▸ OBJECTIVE
In the records below, rewrite the section that opens with the line containing "Click the Dec 06, 2022 9:19 AM date" and closes with the line containing "pos(711,285)", keeping the requests intact and offsetting every coordinate in the answers by -21. Return only that section.

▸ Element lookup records
******

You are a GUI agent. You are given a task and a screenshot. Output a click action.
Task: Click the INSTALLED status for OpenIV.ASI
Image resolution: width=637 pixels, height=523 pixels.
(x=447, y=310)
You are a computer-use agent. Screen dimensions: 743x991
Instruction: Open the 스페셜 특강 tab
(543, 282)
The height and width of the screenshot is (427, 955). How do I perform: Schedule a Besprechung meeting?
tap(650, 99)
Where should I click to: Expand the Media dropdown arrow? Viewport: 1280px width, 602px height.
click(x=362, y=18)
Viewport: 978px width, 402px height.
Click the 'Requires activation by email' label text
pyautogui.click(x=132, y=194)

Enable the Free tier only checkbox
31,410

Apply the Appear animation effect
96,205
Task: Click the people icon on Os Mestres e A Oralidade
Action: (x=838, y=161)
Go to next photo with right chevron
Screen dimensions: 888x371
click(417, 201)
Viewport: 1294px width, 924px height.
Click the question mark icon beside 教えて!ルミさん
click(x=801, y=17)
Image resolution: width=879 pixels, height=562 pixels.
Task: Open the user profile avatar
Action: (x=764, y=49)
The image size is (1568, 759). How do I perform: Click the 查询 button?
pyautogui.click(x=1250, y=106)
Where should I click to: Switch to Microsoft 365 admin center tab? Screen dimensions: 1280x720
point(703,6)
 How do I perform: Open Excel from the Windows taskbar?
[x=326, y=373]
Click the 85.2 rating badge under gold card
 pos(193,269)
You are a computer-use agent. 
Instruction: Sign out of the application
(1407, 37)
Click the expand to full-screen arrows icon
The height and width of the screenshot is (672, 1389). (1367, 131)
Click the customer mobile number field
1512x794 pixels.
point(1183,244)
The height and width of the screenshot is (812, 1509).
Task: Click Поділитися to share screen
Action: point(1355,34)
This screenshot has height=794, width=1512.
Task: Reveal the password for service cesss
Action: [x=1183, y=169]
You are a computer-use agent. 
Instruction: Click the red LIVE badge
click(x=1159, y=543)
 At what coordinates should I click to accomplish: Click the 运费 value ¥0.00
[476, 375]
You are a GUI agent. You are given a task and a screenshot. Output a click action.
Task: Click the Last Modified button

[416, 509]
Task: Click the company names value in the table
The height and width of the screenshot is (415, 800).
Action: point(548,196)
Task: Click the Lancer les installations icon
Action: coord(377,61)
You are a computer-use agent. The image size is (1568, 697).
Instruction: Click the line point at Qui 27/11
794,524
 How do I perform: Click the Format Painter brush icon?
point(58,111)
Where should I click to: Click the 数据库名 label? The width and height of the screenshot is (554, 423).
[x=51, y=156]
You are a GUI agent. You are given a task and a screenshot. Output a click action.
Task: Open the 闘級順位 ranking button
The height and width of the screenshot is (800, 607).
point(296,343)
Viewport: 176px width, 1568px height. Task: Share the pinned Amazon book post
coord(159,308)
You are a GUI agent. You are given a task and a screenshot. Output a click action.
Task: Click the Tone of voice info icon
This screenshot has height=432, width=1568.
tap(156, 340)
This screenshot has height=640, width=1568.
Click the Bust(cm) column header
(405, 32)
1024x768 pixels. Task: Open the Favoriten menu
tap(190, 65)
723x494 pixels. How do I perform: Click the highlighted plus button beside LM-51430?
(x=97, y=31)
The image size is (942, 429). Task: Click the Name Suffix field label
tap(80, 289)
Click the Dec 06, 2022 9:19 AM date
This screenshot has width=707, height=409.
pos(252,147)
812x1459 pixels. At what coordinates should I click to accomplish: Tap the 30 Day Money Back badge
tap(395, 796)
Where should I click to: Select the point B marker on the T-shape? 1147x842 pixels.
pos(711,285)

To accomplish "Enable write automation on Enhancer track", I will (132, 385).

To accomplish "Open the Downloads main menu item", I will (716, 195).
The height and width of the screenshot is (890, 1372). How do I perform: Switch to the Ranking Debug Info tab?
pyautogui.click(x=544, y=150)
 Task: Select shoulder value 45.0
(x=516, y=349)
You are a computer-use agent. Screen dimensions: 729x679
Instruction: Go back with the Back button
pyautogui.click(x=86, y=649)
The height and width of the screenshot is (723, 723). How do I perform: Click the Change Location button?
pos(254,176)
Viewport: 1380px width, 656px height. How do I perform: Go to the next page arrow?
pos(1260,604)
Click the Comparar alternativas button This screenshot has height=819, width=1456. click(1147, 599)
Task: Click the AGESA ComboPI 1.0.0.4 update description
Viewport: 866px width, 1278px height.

******

▸ ANSWER TO THE EXERCISE
Click the Dec 06, 2022 9:19 AM date
This screenshot has width=707, height=409.
pos(231,126)
812x1459 pixels. At what coordinates should I click to accomplish: Tap the 30 Day Money Back badge
tap(374, 775)
Where should I click to: Select the point B marker on the T-shape? 1147x842 pixels.
pos(690,264)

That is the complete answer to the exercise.